As required by the Cures Act, the final rule defines practices that do not constitute information blocking. The final rule establishes two categories of exceptions (denials based exceptions and procedures based exceptions) and eight total exceptions for an Actor’s conduct that would not be considered information blocking, even though it might otherwise be likely to interfere with the access, exchange or use of electronic health information. While the definition of information blocking is broad, the exceptions are extremely narrow and ensuring that there are proper policies and other documentation to support the practice will be more critical than ever. For example, to rely on the “Security Exception,” a provider will need to show that the practice is directly related to safeguarding the confidentiality, integrity and availability of electronic health information; is tailored to the specific security risk being addressed; is implemented in a consistent and non-discriminatory manner; and either aligns with both written policy and one or more consensus based standards or there is documentation of a case by case determination that the practice is necessary to mitigate a security risk and there is no reasonable and appropriate alternative. As noted in the preamble, “the overarching purpose of the Security Exception is to provide flexibility for reasonable and necessary security practices while screening out practices that purport to promote the security of EHI but that otherwise unreasonably and/or unnecessarily interfere with access, exchange and use of EHI.” While providers have recently faced heightened government scrutiny over information security programs (and criticism for not enough security) as more threats to electronic health information exist than ever before, providers will now have to defend each practice that could be interpreted to interfere with exchange of data as narrowly tailored to address a specific risk.

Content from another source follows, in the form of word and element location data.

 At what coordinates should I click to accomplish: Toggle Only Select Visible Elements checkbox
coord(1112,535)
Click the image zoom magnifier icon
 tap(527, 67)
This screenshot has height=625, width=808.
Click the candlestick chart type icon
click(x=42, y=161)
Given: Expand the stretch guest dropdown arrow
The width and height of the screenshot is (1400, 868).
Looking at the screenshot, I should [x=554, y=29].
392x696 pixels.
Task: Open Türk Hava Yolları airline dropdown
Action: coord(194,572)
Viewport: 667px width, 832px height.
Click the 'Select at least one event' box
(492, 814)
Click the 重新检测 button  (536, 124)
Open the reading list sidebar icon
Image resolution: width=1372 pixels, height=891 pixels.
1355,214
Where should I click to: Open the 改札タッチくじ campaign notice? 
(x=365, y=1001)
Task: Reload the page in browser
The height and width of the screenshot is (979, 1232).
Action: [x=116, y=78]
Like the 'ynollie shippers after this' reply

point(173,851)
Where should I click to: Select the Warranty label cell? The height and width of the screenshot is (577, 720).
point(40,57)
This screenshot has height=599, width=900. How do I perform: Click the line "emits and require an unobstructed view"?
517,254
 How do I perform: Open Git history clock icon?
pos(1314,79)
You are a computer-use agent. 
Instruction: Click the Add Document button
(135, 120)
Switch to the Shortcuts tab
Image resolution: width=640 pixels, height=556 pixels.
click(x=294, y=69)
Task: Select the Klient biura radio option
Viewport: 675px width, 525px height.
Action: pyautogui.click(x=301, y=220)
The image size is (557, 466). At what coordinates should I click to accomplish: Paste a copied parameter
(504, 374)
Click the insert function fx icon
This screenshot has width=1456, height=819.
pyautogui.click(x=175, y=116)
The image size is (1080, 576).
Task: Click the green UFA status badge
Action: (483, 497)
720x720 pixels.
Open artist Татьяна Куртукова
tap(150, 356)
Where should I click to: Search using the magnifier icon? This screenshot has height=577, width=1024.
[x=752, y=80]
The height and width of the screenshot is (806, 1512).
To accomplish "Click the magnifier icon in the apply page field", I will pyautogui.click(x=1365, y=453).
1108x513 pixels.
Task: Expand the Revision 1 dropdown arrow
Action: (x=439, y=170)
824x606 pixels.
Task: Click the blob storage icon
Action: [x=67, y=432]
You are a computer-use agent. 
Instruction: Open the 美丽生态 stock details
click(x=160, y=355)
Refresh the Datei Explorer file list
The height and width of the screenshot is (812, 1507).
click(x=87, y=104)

Other denials based exceptions involve preventing harm, ensuring privacy, infeasibility, and health IT performance. Each are equally nuanced and narrow. Penalties for non-compliance by providers will be in the form of “appropriate disincentives” which is awaiting further rule-making. While it will take some time for the industry to fully understand and implement the final rule, there is not much time to do so—compliance is required by November 2, 2020. One thing is clear—a health care provider’s approach to exchanging health information (with patients, other providers, and third parties) will need to be completely re-evaluated in light of this new rule.